Most complainants assert that they have repeatedly run into refusal by the police to investigate complaints against Hindu rioters. “None of our cases will proceed as long as BJP government is in power. Even Aam Aadmi Party MLAs have not visited us once,” rued a resident in his forties. He did not want to be identified.

Most of the residents have named local resident Mehboob Alam, who is also Mumtaz’s uncle, as the reason for having withdrawn their cases. Other than those whose cases are still open, none of them wanted to go on record. Alam was implicated in a false case and locked up in Mandoli jail for more than two weeks. He is a committee member of the local Fatima Masjid.

“As soon as he came out, he asked all of us to withdraw our cases. He came with BJP leaders to several of our homes. It frightened all of us,” said another resident of Gali No. 5.

The local police had served notices to two youngsters below the age of 25, Niyaz and Nafeez, stating that they had set their own homes on fire. They have got anticipatory bail till February 25. Both their FIRs have named two local Hindutva organisation workers Mittan and Johny.

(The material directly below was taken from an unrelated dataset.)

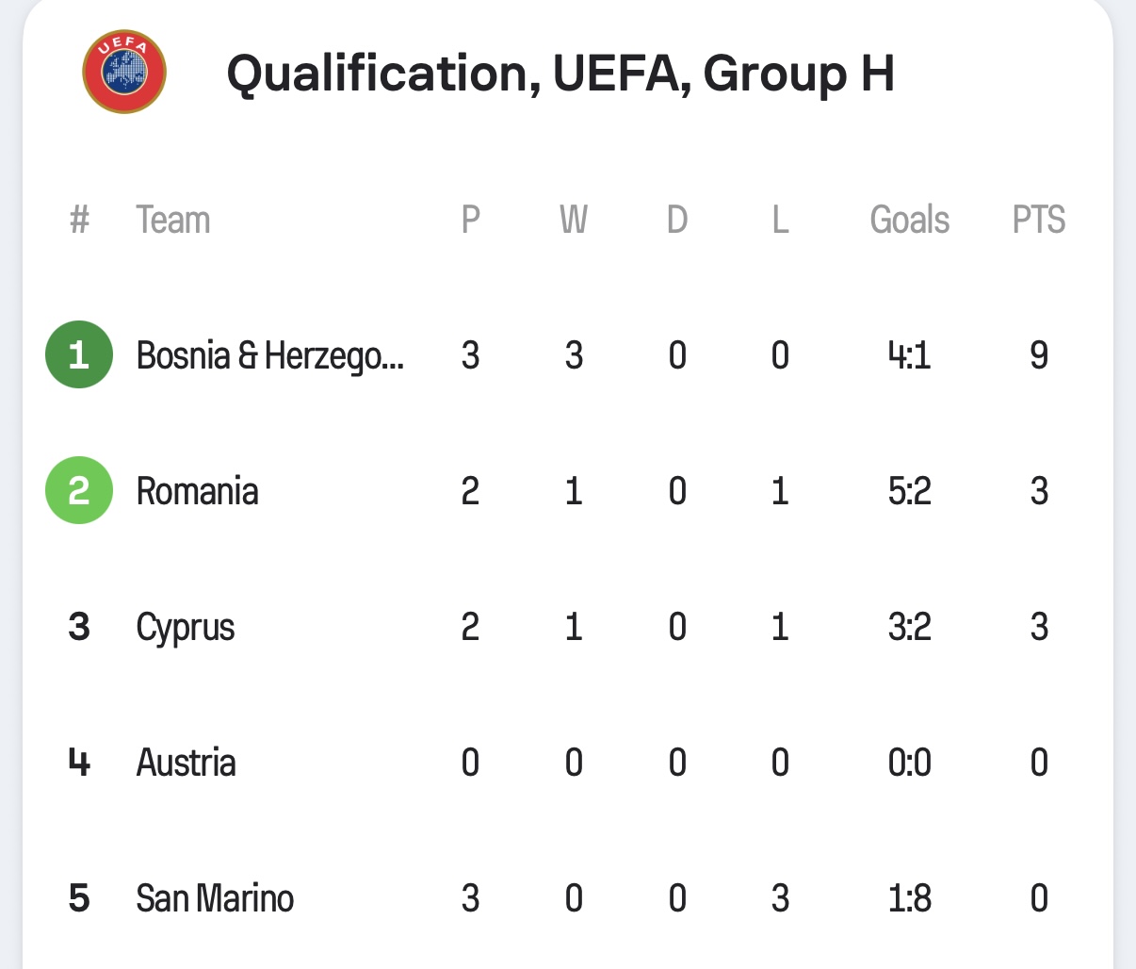This screenshot has width=1136, height=969.
Task: Click the Team column header
Action: pos(173,220)
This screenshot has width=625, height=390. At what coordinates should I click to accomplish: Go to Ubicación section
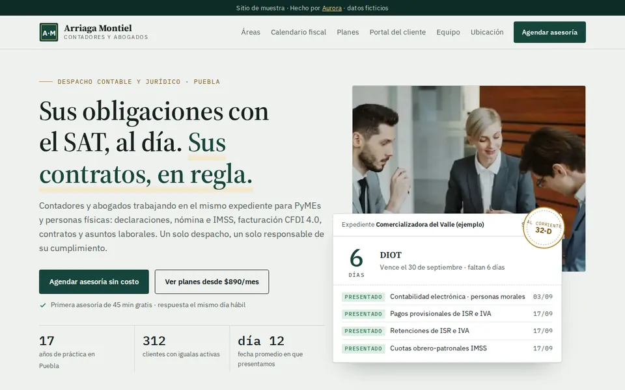tap(487, 33)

Alam had come with Bisht’s associate Karam Pal to Mumtaz’s house with the offer that he would be compensated if he withdrew the case before December 5, 2020, which was when his case came up for hearing first. “Karam Pal came with Alam and they told me that I had to compromise before the case came up. They offered to pay for the damages to my shop and house,” revealed Mumtaz. He refused to withdraw his case. Mumtaz said he used to be close to Bisht and they had they office in one of Mumtaz’s buildings.

Alam, however, said that in both these streets Hindus and Muslims are living amicably. “Hindu and Muslims keep going to each other’s homes and that is not a crime. Several Hindus come to my house. I cannot say anything more than that. Come to the mosque and then we will speak,” maintained Alam.

The day National Herald went to Khajuri Khas, Alam did not answer calls and was not available at the mosque.

It has become evident that individual courage alone will not allow fair trials. Many victims and witnesses remain too afraid to tell their stories in public. They fear that speaking out will put their lives in danger.